Bug 1369934

Summary: Fedora 25 cloud images built with syslinux do not boot
Product: [Fedora] Fedora Reporter: Adam Williamson <awilliam>
Component: syslinuxAssignee: Peter Jones <pjones>
Status: CLOSED ERRATA QA Contact: Fedora Extras Quality Assurance <extras-qa>
Severity: urgent Docs Contact:
Priority: unspecified    
Version: 26CC: bugzilla, kevin, mattdm, pjones, redhat-bugzilla, robatino
Target Milestone: ---   
Target Release: ---   
Hardware: All   
OS: Linux   
Whiteboard:
Fixed In Version: syslinux-6.04-0.7.fc27 syslinux-6.04-0.7.fc26 Doc Type: If docs needed, set a value
Doc Text:
Story Points: ---
Clone Of: Environment:
Last Closed: 2017-12-10 05:05:53 UTC Type: Bug
Regression: --- Mount Type: ---
Documentation: --- CRM:
Verified Versions: Category: ---
oVirt Team: --- RHEL 7.3 requirements from Atomic Host:
Cloudforms Team: ---

Description Adam Williamson 2016-08-24 19:14:29 UTC
Per https://bugzilla.redhat.com/show_bug.cgi?id=1369794 , as reported by lbrabec , Fedora 25 cloud images do not boot. They just hang approximately where the bootloader should be, well, booting.

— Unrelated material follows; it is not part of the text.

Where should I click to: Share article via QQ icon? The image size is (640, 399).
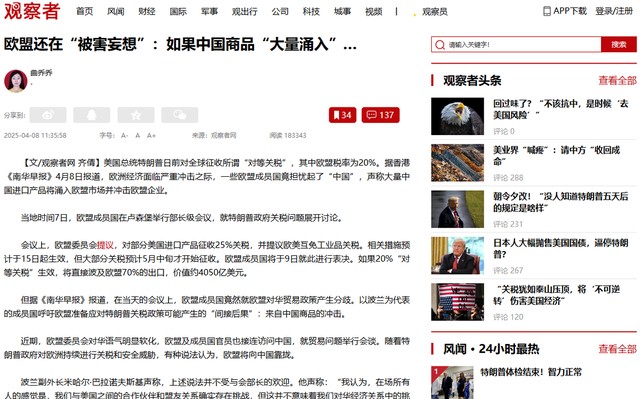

We kind of hijacked 1369794 to be about a few bugs with post-install configuration which certainly were happening and were certainly messing up the images, but it seems that even with these fixed, the produced image still doesn't *boot*. So the boot failure seems to be something else.

Assigning to syslinux because it's always goddamn syslinux. (It did go from 6.03 to 6.04-pre1 since F24. F24 nightly cloud images, wiht syslinux-6.03-8, still boot OK).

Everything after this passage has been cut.